Overall Results and Analysis
Between April 2020 and April 2021, nine major vascular complications (eight inadvertent arterial cannulations and one venous misplacement) occurred among 1,249 patients who had CVCs placed at our institution. The standardized CVC placement program began enrollment in October 2023. As of July 2024, 189 eligible physicians, APPs, and trainees across 13 departments pursued credentialing: 51.3% were Tier 1, 45% were Tier 2, and 3.7% were Tier 3. Many physicians declined to pursue credentialing because they had low CVC volumes and did not intend to continue placing central vein catheters.
Image 1: Chief of Vascular and Endovascular surgery Dr. Jeffrey Siracuse guides resident Dr. Emily Belding during CVC placement session in the Simulation Center.
Follow-up data revealed 86% video completion for Tier 1, 88% video and 99% simulation completion for Tier 2, and 86% video and 57% simulation completion for Tier 3. Proctoring is ongoing for all Tier 3 participants. Only two CVC complications, both inadvertent arterial placements, have occurred in the past two years, since implementation of the initiative.

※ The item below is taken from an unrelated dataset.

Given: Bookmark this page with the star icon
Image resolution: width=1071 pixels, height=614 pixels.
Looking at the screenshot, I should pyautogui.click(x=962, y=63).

A quality committee oversees outcomes and adjudicates cases as needed. A recredentialing process was also designed, predicated upon a minimum number of CVCs placed annually and complication rates. This experience affirms that standardization of CVC techniques, training, and credentialing is possible. Furthermore, early returns suggest there may already be improvement in outcomes. Next steps include finishing the credentialing of those who have not yet gone through the process as well as ongoing surveillance.
Limitations
There are some limitations to this report. First, the data were collected from a single institution, perhaps limiting applicability to other settings or a larger cohort of physicians. Second, the absolute number of complications is small, limiting statistical power. Third, participation in credentialing has not yet been universal and baseline data were collected retrospectively, both of which may introduce biases. Finally, improvements in outcomes may reflect other trends or increased institutional awareness, rather than the intervention itself. A longer period of follow-up will be necessary to assess the program’s durability.
Lessons Learned
Standardization of a CVC protocol, including video training, skills simulation, proctoring, and institutional credentialing, seems to be associated with a decrease in the rate of vascular complications and improved patient safety with CVC insertion.